Energy efficient new homes
Electric cars, solar powered homes and remote control of your lights and appliances. The future is already here and the energy saving technologies available to us are nothing short of amazing.
Building a new home is the best opportunity you’ll ever have to reduce your energy consumption. Remember, when we talk about being energy efficient, at the same time, we’re talking about saving you money too.
The options we have now that allow us to build smart and efficient homes are exciting. From active solutions to design-based passive solar concepts, there’s plenty to consider. As always, the smart money is on planning ahead.
Building a home that is energy efficient is more or less the same process as building one that isn’t so green smart. At the end of the day, most of the same decisions need to be made anyway. So, let’s take a look around and see what you can do to live in a house that’s almost as smart as you are.
What is energy efficiency?
This is a good question and the best place to start. An energy efficient home is one that requires the minimal amount of electrical power to heat and cool the home to a comfortable level throughout the year. It’s even possible for the home to produce excess power, return that power to the city grid, and receive credits for it. So, like we said, the possibilities are exciting.
Central to achieving a home that is energy efficient is insulation, and how the home is heated and cooled. These things will also bring into play the windows and ventilation in the home. Solar power for the home is also central to this conversation. The orientation of the home can be important, as can the design and finally, your choice of lighting and appliances.
Energy efficiency experts
Start the energy efficiency conversation with your builder. In fact, for some people, living efficiently is so central to their new home plans that they will choose their builder based on their energy efficiency credentials. There are many builders out there with a specialisation in this area. You can also speak to architects who offer a good understanding of orientation and passive solar design (we’ll get to this later).
Know the rules
Around Australia, more and more progressive councils are developing their own policies on energy efficiency to encourage their communities to focus on it. You can contact your council, state or territory government department about building regulations and they’ll be able to advise you on any policies that involve energy efficiency and water saving regulations. These usually involve things like building materials, fences and hot water systems.
Position your home
The position of your home on the block can make a big difference because it can allow you to take advantage of winter sun and minimise summer heat.

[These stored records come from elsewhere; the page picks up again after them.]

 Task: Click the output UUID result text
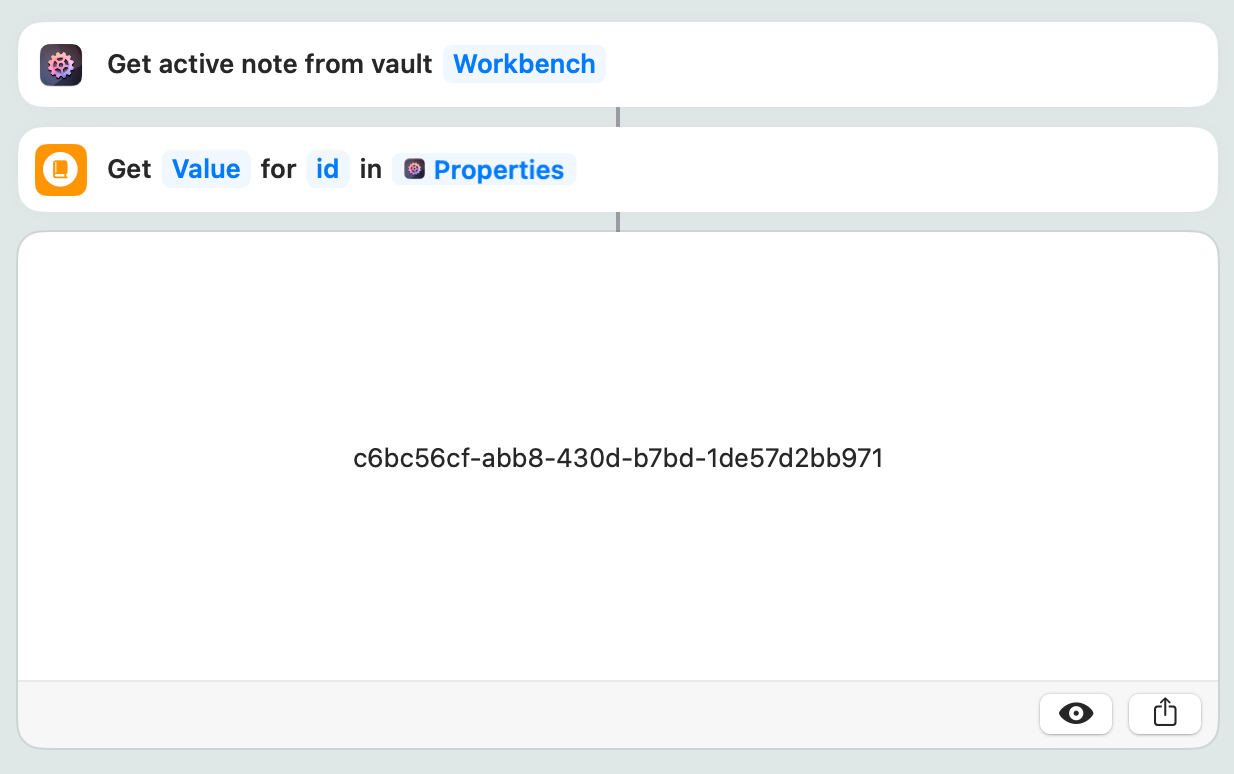(x=618, y=458)
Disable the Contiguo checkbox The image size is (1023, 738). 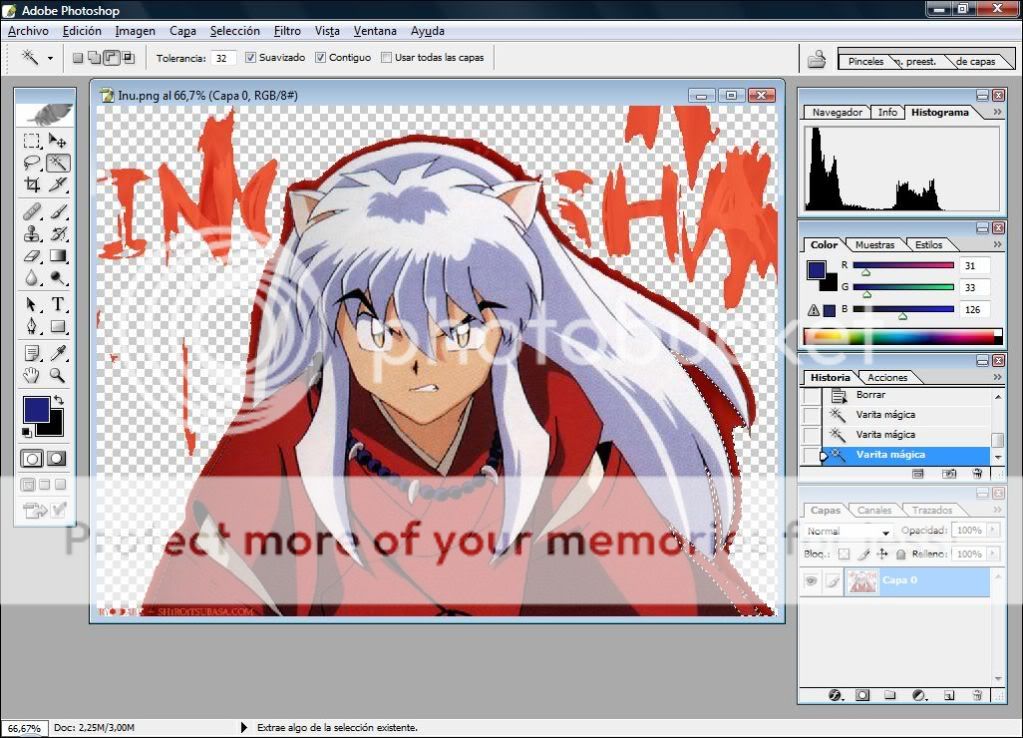point(321,58)
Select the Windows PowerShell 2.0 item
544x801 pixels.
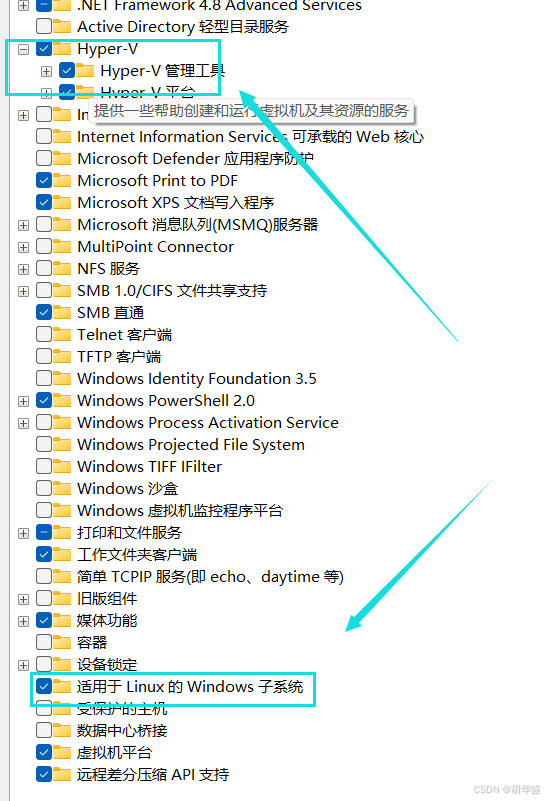click(166, 400)
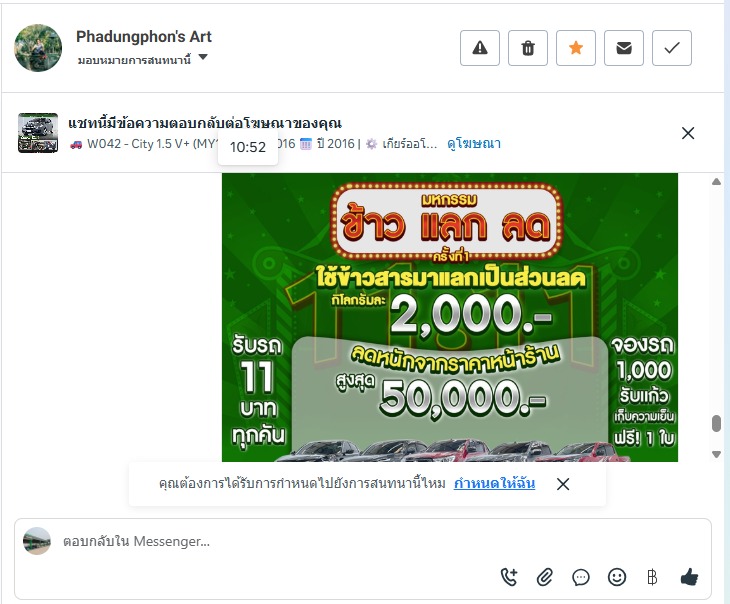Toggle the orange star follow-up marker
The image size is (730, 604).
[x=576, y=48]
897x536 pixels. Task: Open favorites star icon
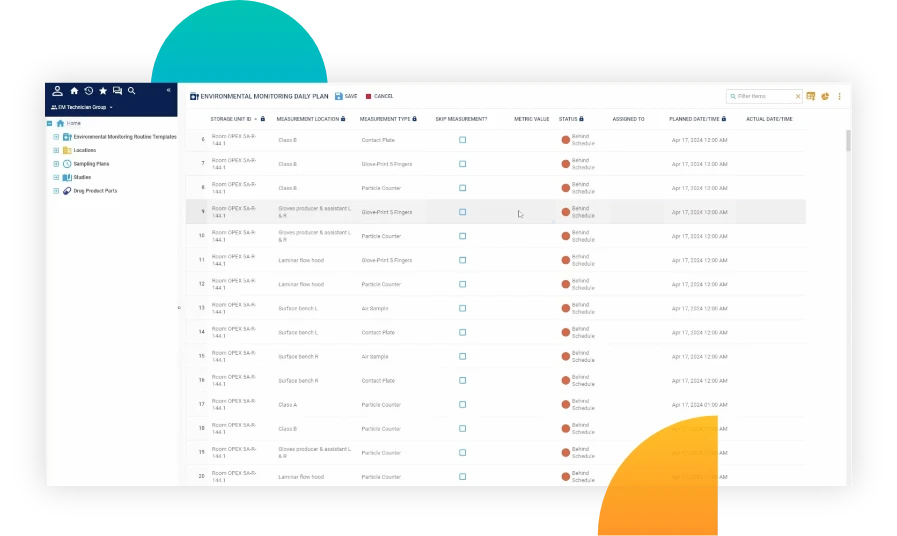pos(103,91)
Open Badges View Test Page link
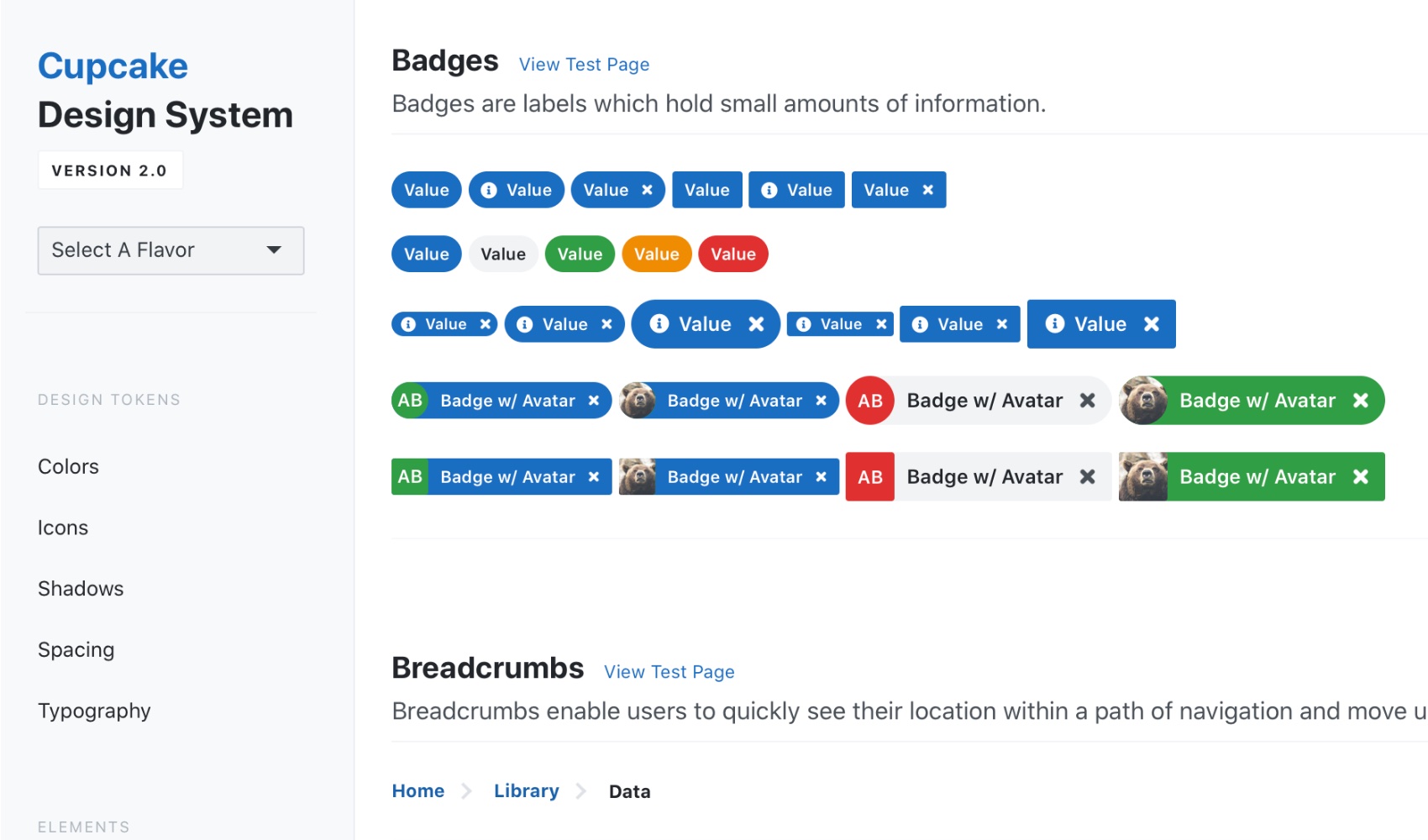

That means saving money on the heating and cooling of your new home. If you don’t have the luxury of a large block that gives you flexibility with orientation, the design of your home can still consider north and south to optimise sun in winter, and natural cooling in summer. A well-designed floor plan and appropriate orientation on your block can make a huge difference to the energy efficiency of your home long-term.
Think carefully about the floor plan of your new home, and exactly how much space you need. Being efficient also involves the construction materials and costs, and bigger homes are more expensive. Larger homes are also more expensive to heat, cool and furnish. Intelligent new home design can make the most of smaller spaces and deliver comfortable modern living as well as increase the value of your home.